▶ Task description
Revise the data below by changing every "word" to "term" and leaving everything else the same.

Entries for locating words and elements
+++
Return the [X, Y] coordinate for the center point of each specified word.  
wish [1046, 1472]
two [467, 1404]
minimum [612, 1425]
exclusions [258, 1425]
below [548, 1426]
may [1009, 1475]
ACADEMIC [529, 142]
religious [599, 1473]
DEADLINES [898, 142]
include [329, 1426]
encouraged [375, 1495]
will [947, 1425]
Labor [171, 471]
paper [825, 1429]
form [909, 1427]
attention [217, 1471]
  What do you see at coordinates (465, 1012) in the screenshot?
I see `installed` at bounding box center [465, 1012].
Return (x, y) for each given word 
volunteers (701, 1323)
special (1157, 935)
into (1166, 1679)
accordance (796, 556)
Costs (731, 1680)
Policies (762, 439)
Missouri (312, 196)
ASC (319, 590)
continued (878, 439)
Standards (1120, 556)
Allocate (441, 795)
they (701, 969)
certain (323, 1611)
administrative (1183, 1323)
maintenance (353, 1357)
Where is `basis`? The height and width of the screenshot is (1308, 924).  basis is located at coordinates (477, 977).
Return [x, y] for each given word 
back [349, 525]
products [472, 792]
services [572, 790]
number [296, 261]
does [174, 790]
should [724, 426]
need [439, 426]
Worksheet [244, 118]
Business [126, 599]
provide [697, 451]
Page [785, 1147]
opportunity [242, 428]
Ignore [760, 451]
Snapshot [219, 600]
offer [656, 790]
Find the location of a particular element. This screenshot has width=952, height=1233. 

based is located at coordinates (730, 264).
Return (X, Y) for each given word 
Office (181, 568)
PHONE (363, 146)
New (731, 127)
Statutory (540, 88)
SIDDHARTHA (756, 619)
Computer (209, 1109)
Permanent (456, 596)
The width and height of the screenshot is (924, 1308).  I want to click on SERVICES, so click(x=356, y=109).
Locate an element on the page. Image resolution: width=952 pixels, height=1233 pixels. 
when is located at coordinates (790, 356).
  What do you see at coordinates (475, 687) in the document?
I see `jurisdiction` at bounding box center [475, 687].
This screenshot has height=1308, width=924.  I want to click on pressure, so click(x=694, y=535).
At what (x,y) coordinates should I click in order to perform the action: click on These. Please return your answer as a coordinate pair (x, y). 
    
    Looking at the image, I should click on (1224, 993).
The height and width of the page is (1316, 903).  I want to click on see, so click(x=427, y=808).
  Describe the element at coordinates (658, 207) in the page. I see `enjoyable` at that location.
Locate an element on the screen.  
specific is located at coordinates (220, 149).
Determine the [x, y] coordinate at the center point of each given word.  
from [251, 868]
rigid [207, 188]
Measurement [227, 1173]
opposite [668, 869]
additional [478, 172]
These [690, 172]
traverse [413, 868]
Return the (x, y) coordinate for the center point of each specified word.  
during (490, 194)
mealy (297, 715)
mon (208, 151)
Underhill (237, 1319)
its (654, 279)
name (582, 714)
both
+++
▶ Output of the task
Return the [X, Y] coordinate for the center point of each specified term.  
wish [1046, 1472]
two [467, 1404]
minimum [612, 1425]
exclusions [258, 1425]
below [548, 1426]
may [1009, 1475]
ACADEMIC [529, 142]
religious [599, 1473]
DEADLINES [898, 142]
include [329, 1426]
encouraged [375, 1495]
will [947, 1425]
Labor [171, 471]
paper [825, 1429]
form [909, 1427]
attention [217, 1471]
  What do you see at coordinates (465, 1012) in the screenshot?
I see `installed` at bounding box center [465, 1012].
Return (x, y) for each given term 
volunteers (701, 1323)
special (1157, 935)
into (1166, 1679)
accordance (796, 556)
Costs (731, 1680)
Policies (762, 439)
Missouri (312, 196)
ASC (319, 590)
continued (878, 439)
Standards (1120, 556)
Allocate (441, 795)
they (701, 969)
certain (323, 1611)
administrative (1183, 1323)
maintenance (353, 1357)
Where is `basis`? The height and width of the screenshot is (1308, 924).  basis is located at coordinates (477, 977).
Return [x, y] for each given term 
back [349, 525]
products [472, 792]
services [572, 790]
number [296, 261]
does [174, 790]
should [724, 426]
need [439, 426]
Worksheet [244, 118]
Business [126, 599]
provide [697, 451]
Page [785, 1147]
opportunity [242, 428]
Ignore [760, 451]
Snapshot [219, 600]
offer [656, 790]
Find the location of a particular element. This screenshot has width=952, height=1233. 

based is located at coordinates (730, 264).
Return (X, Y) for each given term 
Office (181, 568)
PHONE (363, 146)
New (731, 127)
Statutory (540, 88)
SIDDHARTHA (756, 619)
Computer (209, 1109)
Permanent (456, 596)
The width and height of the screenshot is (924, 1308).  I want to click on SERVICES, so click(x=356, y=109).
Locate an element on the page. Image resolution: width=952 pixels, height=1233 pixels. 
when is located at coordinates (790, 356).
  What do you see at coordinates (475, 687) in the document?
I see `jurisdiction` at bounding box center [475, 687].
This screenshot has height=1308, width=924.  I want to click on pressure, so click(x=694, y=535).
At what (x,y) coordinates should I click in order to perform the action: click on These. Please return your answer as a coordinate pair (x, y). 
    
    Looking at the image, I should click on (1224, 993).
The height and width of the page is (1316, 903).  I want to click on see, so click(x=427, y=808).
  Describe the element at coordinates (658, 207) in the page. I see `enjoyable` at that location.
Locate an element on the screen.  
specific is located at coordinates (220, 149).
Determine the [x, y] coordinate at the center point of each given term.  
from [251, 868]
rigid [207, 188]
Measurement [227, 1173]
opposite [668, 869]
additional [478, 172]
These [690, 172]
traverse [413, 868]
Return the (x, y) coordinate for the center point of each specified term.  
during (490, 194)
mealy (297, 715)
mon (208, 151)
Underhill (237, 1319)
its (654, 279)
name (582, 714)
both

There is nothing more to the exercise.